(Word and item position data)
□ □ □ □

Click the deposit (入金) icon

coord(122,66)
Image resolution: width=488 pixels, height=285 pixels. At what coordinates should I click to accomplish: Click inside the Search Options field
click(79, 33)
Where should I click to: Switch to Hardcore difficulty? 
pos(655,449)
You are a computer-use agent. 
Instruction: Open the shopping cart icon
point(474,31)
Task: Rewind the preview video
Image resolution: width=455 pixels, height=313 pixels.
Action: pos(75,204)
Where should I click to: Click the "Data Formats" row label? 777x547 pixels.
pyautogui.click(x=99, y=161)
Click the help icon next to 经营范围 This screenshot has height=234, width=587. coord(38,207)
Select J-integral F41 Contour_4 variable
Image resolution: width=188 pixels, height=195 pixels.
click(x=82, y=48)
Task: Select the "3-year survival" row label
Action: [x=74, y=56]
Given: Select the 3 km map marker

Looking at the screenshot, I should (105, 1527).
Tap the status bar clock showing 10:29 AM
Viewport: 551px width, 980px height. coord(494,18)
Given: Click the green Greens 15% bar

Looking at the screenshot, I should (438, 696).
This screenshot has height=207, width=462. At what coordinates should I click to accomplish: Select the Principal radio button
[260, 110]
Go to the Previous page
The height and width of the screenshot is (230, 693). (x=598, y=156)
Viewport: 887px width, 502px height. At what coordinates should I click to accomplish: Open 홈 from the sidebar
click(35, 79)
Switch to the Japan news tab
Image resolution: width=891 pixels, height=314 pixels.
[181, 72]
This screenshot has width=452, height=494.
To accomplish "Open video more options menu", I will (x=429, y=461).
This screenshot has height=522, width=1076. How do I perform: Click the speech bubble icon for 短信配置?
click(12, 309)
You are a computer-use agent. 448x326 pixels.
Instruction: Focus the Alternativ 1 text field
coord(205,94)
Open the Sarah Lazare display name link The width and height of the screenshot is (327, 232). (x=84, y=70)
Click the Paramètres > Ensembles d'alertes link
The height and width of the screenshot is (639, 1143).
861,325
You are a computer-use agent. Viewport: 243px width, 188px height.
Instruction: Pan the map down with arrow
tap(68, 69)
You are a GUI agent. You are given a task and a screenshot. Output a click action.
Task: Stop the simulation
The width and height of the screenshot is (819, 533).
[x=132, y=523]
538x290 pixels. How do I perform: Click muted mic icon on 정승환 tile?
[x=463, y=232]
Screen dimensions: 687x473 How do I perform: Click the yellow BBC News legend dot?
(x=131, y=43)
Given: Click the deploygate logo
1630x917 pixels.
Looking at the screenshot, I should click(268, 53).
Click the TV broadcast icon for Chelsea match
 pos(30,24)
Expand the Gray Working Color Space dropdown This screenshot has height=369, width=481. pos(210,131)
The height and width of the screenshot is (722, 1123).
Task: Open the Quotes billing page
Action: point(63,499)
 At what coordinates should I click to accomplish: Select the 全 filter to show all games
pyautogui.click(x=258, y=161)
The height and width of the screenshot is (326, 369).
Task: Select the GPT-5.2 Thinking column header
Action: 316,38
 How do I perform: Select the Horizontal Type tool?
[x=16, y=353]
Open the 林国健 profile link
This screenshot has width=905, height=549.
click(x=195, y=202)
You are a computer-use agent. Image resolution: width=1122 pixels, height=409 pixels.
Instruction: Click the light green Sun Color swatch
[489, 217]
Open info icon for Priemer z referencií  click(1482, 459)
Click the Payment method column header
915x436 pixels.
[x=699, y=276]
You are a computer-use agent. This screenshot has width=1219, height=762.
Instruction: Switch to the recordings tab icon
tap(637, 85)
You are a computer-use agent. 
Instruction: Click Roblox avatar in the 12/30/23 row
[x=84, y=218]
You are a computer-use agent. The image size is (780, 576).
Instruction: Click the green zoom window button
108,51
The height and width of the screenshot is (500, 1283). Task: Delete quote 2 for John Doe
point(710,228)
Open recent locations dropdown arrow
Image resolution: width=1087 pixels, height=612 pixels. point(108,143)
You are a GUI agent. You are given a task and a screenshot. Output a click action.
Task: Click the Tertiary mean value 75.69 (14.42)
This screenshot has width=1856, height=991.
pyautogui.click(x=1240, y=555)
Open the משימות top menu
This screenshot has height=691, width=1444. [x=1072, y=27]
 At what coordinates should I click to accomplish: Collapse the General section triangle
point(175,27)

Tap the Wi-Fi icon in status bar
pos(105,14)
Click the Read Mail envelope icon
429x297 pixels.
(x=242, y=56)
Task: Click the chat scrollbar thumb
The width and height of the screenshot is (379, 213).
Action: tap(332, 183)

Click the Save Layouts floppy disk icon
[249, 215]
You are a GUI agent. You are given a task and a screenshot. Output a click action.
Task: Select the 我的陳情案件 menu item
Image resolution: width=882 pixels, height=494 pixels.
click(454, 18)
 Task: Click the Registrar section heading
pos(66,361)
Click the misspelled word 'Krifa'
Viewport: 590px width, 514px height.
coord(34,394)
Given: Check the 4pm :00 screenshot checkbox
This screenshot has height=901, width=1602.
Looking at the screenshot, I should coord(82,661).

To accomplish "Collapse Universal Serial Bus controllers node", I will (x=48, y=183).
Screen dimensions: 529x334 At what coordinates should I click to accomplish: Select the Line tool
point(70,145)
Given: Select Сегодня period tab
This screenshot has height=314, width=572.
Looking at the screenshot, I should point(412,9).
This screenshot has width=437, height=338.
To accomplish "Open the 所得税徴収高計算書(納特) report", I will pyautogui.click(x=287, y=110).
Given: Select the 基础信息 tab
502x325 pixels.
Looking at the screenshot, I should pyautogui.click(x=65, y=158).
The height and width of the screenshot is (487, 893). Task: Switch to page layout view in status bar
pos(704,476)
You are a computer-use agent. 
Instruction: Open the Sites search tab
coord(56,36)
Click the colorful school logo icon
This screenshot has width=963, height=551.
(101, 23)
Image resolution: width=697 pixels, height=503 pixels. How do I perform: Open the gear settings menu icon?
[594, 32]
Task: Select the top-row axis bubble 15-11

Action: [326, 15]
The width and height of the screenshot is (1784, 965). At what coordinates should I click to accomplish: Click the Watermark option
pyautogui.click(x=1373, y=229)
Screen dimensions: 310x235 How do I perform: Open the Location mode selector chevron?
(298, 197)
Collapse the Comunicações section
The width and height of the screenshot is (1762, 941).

□ □ □ □

**Short exercise**
Rewrite every line from the one containing "Image resolution: width=697" through the end of the items, keeping all of the wording and raising each coordinate in the answers by 44.

**Result of the exercise**
Image resolution: width=697 pixels, height=503 pixels. How do I perform: Open the gear settings menu icon?
[638, 76]
Task: Select the top-row axis bubble 15-11

Action: [370, 59]
The width and height of the screenshot is (1784, 965). At what coordinates should I click to accomplish: Click the Watermark option
pyautogui.click(x=1417, y=273)
Screen dimensions: 310x235 How do I perform: Open the Location mode selector chevron?
(342, 241)
Collapse the Comunicações section
The width and height of the screenshot is (1762, 941).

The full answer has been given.